WHAT YOU WILL DO: What is the number of lines in the entries below that include the word "upload"? Provide the number only.

SUPPLIED MATERIAL:
◇ ◇ ◇ ◇ ◇
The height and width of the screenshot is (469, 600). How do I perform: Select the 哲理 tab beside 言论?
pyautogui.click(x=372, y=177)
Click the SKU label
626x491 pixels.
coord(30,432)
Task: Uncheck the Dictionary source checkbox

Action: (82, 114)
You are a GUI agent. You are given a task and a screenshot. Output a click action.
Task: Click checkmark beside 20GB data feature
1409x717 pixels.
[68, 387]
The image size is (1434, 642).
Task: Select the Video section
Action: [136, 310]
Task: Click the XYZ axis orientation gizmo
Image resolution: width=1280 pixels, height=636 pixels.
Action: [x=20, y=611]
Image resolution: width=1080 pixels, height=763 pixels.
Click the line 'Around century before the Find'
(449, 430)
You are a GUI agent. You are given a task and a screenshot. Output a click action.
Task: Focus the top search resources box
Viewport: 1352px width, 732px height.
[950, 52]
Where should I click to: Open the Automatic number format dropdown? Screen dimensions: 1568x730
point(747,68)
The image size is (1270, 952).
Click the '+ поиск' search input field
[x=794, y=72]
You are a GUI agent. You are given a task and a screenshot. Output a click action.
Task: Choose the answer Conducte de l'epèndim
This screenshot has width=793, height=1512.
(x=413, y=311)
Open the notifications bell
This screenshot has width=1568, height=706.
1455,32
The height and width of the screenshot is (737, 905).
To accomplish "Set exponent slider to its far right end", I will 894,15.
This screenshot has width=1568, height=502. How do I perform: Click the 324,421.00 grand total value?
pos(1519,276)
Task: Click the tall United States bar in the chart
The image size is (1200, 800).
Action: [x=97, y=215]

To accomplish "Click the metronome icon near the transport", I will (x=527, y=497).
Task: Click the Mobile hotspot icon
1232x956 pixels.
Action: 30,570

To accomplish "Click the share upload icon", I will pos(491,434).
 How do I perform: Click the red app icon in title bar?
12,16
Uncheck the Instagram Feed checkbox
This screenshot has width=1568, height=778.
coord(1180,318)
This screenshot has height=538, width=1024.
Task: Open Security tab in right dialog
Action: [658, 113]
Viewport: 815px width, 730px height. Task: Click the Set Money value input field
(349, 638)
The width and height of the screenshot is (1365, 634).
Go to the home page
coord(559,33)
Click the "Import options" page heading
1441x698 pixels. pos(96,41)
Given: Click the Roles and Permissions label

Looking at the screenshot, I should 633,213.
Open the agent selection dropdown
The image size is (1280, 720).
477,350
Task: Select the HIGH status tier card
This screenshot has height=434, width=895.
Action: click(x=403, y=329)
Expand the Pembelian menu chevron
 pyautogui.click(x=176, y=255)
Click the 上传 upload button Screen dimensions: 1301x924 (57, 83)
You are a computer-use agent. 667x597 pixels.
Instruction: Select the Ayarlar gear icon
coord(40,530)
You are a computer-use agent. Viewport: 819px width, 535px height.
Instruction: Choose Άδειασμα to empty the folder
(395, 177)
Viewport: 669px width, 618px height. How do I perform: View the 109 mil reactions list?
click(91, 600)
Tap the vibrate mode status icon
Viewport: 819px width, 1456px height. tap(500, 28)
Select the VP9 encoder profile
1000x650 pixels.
◇ ◇ ◇ ◇ ◇
EXERCISE RESULT: 2